- [About this exercise]: The following data has a line with "How do I perform: Click the address" and a line with "Switch to the 双栏 view tab". Write out exactly those lines and all the lines between them.

- [Record excerpts]:
===

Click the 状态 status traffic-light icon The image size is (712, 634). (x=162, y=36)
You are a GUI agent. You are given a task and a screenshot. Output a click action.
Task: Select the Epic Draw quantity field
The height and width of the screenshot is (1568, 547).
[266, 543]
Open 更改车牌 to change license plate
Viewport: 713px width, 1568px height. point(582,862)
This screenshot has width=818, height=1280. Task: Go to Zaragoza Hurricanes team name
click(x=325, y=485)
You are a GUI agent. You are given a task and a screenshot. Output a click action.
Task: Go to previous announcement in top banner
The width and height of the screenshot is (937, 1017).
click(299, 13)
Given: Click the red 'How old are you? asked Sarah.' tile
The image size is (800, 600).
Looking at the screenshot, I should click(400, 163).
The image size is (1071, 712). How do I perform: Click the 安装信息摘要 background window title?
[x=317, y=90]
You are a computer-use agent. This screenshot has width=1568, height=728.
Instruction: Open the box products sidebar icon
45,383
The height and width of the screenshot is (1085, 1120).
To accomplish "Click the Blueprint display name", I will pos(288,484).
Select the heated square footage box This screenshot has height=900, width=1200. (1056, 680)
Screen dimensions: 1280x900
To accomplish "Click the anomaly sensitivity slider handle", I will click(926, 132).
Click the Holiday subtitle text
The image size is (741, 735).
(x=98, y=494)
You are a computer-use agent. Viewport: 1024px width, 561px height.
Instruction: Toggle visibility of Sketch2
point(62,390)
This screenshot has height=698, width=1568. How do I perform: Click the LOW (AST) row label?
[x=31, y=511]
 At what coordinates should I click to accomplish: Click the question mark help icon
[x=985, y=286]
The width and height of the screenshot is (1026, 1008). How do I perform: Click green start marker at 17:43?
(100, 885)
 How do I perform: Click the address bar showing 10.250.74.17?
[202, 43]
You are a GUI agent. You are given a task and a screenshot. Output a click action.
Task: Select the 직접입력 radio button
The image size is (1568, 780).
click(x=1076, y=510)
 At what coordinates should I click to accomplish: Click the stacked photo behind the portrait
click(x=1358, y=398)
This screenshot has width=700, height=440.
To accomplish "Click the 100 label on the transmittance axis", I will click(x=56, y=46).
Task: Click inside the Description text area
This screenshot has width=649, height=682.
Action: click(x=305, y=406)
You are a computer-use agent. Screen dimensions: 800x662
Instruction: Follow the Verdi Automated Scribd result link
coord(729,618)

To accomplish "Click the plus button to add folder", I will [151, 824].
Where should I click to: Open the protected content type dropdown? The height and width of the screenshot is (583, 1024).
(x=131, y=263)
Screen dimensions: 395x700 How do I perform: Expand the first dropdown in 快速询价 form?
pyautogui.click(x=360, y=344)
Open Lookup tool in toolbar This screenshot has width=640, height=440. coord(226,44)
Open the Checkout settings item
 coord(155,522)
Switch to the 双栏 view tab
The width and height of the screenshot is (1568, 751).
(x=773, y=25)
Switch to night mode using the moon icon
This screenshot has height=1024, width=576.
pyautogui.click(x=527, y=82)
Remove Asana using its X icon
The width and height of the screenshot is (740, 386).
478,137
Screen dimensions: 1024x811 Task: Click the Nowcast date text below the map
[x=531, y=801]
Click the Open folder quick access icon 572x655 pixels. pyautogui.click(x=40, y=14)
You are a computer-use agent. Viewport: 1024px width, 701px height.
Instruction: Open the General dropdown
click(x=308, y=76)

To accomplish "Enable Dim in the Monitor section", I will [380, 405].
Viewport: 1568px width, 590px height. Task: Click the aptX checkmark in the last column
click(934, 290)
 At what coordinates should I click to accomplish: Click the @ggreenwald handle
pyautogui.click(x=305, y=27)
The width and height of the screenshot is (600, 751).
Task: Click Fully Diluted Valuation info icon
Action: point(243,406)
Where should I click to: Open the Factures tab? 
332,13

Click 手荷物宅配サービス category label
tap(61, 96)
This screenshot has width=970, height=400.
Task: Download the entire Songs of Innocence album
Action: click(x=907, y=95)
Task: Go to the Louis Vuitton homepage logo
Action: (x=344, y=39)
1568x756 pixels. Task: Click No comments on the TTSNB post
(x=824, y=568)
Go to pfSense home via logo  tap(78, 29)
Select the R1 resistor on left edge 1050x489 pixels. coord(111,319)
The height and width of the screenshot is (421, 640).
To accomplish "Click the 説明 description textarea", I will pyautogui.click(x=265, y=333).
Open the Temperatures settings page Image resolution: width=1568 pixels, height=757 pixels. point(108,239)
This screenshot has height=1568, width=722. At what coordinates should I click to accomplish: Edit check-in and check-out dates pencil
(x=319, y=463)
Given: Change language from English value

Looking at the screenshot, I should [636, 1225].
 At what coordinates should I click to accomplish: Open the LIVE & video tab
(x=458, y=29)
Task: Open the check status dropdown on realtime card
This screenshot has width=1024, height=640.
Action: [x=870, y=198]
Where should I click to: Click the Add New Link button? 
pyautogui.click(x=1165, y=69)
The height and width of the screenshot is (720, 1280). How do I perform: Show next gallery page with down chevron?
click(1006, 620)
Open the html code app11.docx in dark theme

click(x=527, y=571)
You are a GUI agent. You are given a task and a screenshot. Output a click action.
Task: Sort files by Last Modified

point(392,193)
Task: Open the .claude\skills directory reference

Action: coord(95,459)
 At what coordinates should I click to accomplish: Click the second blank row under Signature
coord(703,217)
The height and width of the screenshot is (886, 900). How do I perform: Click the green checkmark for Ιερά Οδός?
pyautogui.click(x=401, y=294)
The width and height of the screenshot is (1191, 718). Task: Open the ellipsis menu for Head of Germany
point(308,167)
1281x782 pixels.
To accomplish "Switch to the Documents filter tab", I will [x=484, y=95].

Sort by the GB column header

===

- [Response for this exercise]:
 How do I perform: Click the address bar showing 10.250.74.17?
[202, 43]
You are a GUI agent. You are given a task and a screenshot. Output a click action.
Task: Select the 직접입력 radio button
The image size is (1568, 780).
click(x=1076, y=510)
 At what coordinates should I click to accomplish: Click the stacked photo behind the portrait
click(x=1358, y=398)
This screenshot has width=700, height=440.
To accomplish "Click the 100 label on the transmittance axis", I will click(x=56, y=46).
Task: Click inside the Description text area
This screenshot has width=649, height=682.
Action: click(x=305, y=406)
You are a computer-use agent. Screen dimensions: 800x662
Instruction: Follow the Verdi Automated Scribd result link
coord(729,618)

To accomplish "Click the plus button to add folder", I will [151, 824].
Where should I click to: Open the protected content type dropdown? The height and width of the screenshot is (583, 1024).
(x=131, y=263)
Screen dimensions: 395x700 How do I perform: Expand the first dropdown in 快速询价 form?
pyautogui.click(x=360, y=344)
Open Lookup tool in toolbar This screenshot has width=640, height=440. coord(226,44)
Open the Checkout settings item
 coord(155,522)
Switch to the 双栏 view tab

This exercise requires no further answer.